- 課題 A -
以下のレコードについて、先頭から「[x=525, y=32]」を含む行までを書き直してください。その際、「screenshot」を「image」に置き換え、それ以外は一切変えないでください。

===== 原文

この方法は、主に油性の汚れを落とすのに向いています。例えば、皮脂(体の脂)、お化粧品のファンデーション、空気中の排気ガスによる汚れなどがこれにあたります。そのため、着物を使った後の基本的なお手入れとして、最初におすすめされることが多い方法です。

  • 良い点(メリット):着物全体のホコリや、表面の皮脂汚れなどを効率よく取り除くことができます。手軽にできるので、定期的なメンテナンスにも向いています。
  • 注意点(デメリット):ドライクリーニングの溶剤は油性の汚れには強いですが、汗や水性の汚れ(飲み物、雨ジミなど)はほとんど落ちません。また、金箔や刺繍などの繊細な加工が施されている場合、まれに影響を与えてしまう可能性もゼロではありません。

洗い張り:着物を生まれ変わらせる、本格的なお手入れ

「洗い張り」は、着物クリーニングの中でも特に大がかりで、本格的な方法です。まず、着物をいったん全て縫い目をほどいて一枚の布(反物)の状態に戻します。それから、反物になった生地を水でしっかり洗い、汚れを根元から洗い流します。その後、乾燥させて元の幅に戻す「張り」の作業を行い、最後に再び着物の形に仕立て直します。

この方法は、生地全体を根本的にリフレッシュできるのが最大の特長です。長年保管していて蓄積した古い汚れや、時間が経って黄色く変色してしまった部分も、洗い張りによってきれいにすることができます。また、着物を次の世代に譲る前や、自分の体型に合わせて寸法を変えたい場合などにも選ばれることが多いです。

==========
===== 処理対象データ

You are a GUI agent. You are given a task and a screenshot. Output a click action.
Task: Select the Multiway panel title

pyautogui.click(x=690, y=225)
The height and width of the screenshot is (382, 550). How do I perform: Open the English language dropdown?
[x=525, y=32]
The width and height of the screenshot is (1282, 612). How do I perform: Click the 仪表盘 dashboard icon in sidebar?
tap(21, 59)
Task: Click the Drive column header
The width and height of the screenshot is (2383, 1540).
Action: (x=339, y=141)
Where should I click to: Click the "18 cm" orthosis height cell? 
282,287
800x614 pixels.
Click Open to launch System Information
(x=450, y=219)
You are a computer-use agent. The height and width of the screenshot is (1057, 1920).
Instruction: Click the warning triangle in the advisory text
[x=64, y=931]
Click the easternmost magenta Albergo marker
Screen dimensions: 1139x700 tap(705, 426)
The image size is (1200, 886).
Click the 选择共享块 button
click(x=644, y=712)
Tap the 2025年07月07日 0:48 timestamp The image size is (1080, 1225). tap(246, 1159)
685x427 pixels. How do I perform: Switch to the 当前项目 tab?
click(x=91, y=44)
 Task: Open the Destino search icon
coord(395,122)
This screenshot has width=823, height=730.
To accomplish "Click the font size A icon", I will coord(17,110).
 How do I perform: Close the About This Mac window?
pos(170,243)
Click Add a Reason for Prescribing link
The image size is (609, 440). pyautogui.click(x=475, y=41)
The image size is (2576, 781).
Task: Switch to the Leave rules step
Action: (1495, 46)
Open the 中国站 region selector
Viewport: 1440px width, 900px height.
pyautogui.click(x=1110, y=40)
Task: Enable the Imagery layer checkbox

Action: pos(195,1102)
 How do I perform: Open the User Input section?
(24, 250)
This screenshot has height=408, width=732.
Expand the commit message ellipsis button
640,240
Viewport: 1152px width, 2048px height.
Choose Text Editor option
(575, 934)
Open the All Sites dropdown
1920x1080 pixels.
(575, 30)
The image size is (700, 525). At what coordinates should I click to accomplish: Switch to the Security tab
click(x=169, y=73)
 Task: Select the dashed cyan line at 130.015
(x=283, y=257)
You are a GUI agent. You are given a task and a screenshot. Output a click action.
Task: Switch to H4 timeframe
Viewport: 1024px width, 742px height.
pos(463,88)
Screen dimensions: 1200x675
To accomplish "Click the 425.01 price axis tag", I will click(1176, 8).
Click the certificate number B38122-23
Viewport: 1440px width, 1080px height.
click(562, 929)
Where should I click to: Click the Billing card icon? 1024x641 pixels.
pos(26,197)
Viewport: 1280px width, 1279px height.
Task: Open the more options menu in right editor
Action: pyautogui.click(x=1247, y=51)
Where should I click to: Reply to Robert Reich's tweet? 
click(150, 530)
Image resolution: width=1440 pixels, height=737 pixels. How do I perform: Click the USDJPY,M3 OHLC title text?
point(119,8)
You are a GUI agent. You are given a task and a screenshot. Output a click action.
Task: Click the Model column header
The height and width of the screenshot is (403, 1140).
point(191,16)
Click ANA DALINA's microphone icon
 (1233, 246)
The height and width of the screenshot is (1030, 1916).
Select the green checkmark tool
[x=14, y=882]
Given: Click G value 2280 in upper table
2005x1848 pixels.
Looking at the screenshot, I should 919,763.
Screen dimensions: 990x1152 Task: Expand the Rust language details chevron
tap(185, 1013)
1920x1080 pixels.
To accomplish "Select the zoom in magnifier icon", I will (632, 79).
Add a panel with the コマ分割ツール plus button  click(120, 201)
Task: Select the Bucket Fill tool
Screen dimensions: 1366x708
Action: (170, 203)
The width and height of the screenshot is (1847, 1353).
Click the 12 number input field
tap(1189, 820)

==========

- 課題 B -
上にある着物クリーニングについての原文を、最後の文の後から書き継いでください。

- 解答 A -
You are a GUI agent. You are given a task and a image. Output a click action.
Task: Select the Multiway panel title

pyautogui.click(x=690, y=225)
The height and width of the image is (382, 550). How do I perform: Open the English language dropdown?
[x=525, y=32]

- 解答 B -
  • 良い点(メリット):古いシミや黄ばみ、カビなども含め、生地全体の汚れを徹底的に除去できます。一度反物の状態に戻すため、洗い上がりに合わせて着物の寸法(身丈や裄丈など)を直すことも可能です。これにより、まるで新しい着物のように生まれ変わらせることができます。
  • 注意点(デメリット):着物をほどいて洗い、再び仕立て直すという工程があるため、他の方法に比べて料金が高額になりがちです。また、作業に時間がかかるため、仕上がりまでの納期も長くかかる傾向があります。

シミ抜き:ピンポイントの汚れに職人技で対処

「シミ抜き」は、着物の特定の場所にできてしまった汚れ(例えば、食事の食べこぼし、汗ジミ、口紅やファンデーションなどの化粧品、墨汁など)を、着物の専門家である職人が一つ一つ丁寧に取り除く方法です。

丸洗いや洗い張りでは対応しきれない、ピンポイントの頑固な汚れに対して、職人が汚れの種類を見極め、適切な薬剤や技術(熱や水分などを駆使することもあります)を使い分けて処理します。非常に高度な技術が求められる作業です。

  • 良い点(メリット):着物全体を洗う必要がないため、比較的コストを抑えることができます。気になる部分の汚れだけを効率的に除去できるのが魅力です。
  • 注意点(デメリット):シミ抜きの技術は職人さんによって大きく差が出ます。経験の浅い職人や知識が不足している業者がシミ抜きを行うと、かえって生地を傷つけてしまったり、シミが完全に取れなかったり、別のシミを作ってしまったりするリスクがあります。信頼できるお店選びが非常に重要です。

それぞれのクリーニング方法、どう使い分ければいいの?

では、あなたの着物にはどのクリーニング方法が合っているのでしょうか?具体的な状況に合わせて、最適な処理方法を選びましょう。

着物の状況 おすすめの処理方法
一度着ただけ、軽い汚れやホコリが付着している 丸洗い
長年タンスに保管していて、カビが生えていたり、全体的に黄ばみや変色が見られる 洗い張り
特定の場所に飲み物や食べ物のシミ、化粧品の汚れなどがある シミ抜き
結婚式や成人式など、長時間着てたくさん汗をかいた後 丸洗い+汗抜き加工(※汗抜き加工は丸洗いとは別の追加料金がかかることが多いです)

迷った場合は、着物の状態を写真に撮ったり、実際に店舗に持ち込んだりして、専門のスタッフに相談するのが一番です。


特に「シミ抜き」と「洗い張り」は職人の技術が問われる!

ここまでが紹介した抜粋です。